Zwtl.: Das Auswahlverfahren Auf die öffentliche Ausschreibung im Oktober 2013 hatten 32 BewerberInnen aus
dem gesamten deutschsprachigen Theaterraum ihre künstlerischen Konzepte eingereicht, 40 Prozent der in der
engeren Wahl stehenden BewerberInnen kamen von Frauen. Zum Hearing wurden sieben KandidatInnen eingeladen. Der
vom Stiftungsvorstand eingesetzten Findungskommission gehörten neben dem Vorstandsvorsitzenden Dr. Wolfgang
Ruttenstorfer und der Aufsichtsratsvorsitzenden Mag. Sabine Letz die designierte Intendantin der Wuppertaler Bühnen
und derzeitige Chefdramaturgin am Volkstheater Wien Susanne Abbrederis, der Leiter der Kulturabteilung der Stadt
Wien Mag. Dr. Bernhard Denscher, die Sektionschefin Kunst im BMUKK Mag. Andrea Ecker sowie die Burgschauspielerin
Maria Happel an. Zwtl.: Biographie Anna Badora
Anna Badora, geboren in Tschenstochau/Polen, studierte als erste Frau Regie am Max-Reinhardt Seminar in
Wien. Sie absolvierte Hospitanzen bei Giorgio Strehler und Assistenzen bei Peter Zadek, Klaus-Michael Grüber
und Jürgen Flimm. Anschließend inszenierte sie in Basel, München, Wien und Darmstadt. Von 1991
bis 1996 war sie Schauspieldirektorin am Staatstheater Mainz und von 1996 bis 2006 Generalintendantin in Düsseldorf,
wo sie zahlreiche internationale Projekte verwirklichte. 2006 wurde Badora geschäftsführende Intendantin
am Schauspielhaus Graz, das sie in die "Union des Théâtres de l'Europe" (UTE) führte.

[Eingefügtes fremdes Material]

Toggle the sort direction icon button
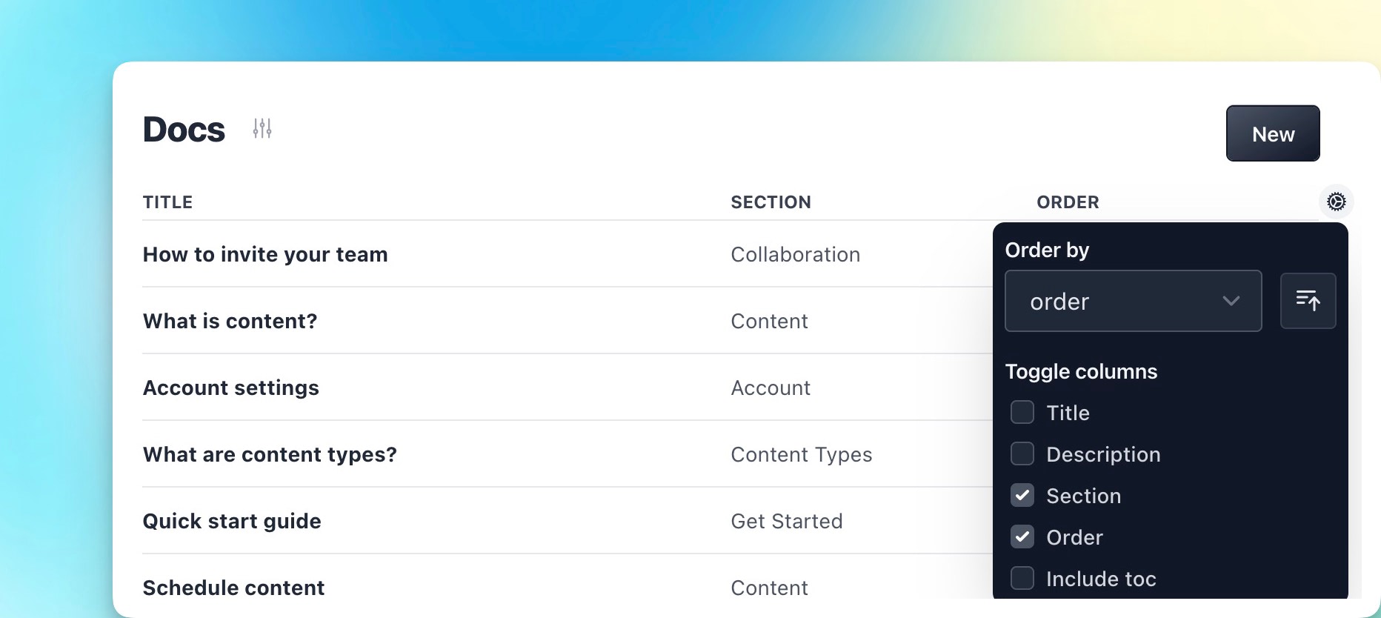Screen dimensions: 1381x618 [1308, 301]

Ihre letzten internationalen Projekte waren: 2008 "Blog TXT" Projekt und 2012 "Emergency Entrance"
Projekt. Sie konnte renommierte Regisseure an das Haus binden, u. a. Yael Ronen, Oliver Frljic, Ingo Berk, Michael
Simon, Krystian Lupa, Boris Nikitin, Wojtek Klemm, Viktor Bodó, Patrick Schlösser und Theu Boermans.
2010 wurde die Produktion "Die Stunde da wir nichts voneinander wußten" in der Regie von Viktor
Bodó als erste Inszenierung des Schauspielhaus Graz zum Berliner Theatertreffen 2010 eingeladen. 2011 wurde
Anna Badora als "Österreicher(in) des Jahres" in der Kategorie Kulturmanagement geehrt. Ihre Inszenierung
von Autor Daniel Kehlmanns erstem Theaterstück "Geister in Princeton" wurde 2012 mit dem Nestroy-Theaterpreis
für die 'Beste Bundesländer-Aufführung' ausgezeichnet. 2013 bekam Anna Badora von Bundesministerin
Dr. Claudia Schmied den Berufstitel "Professorin" verliehen.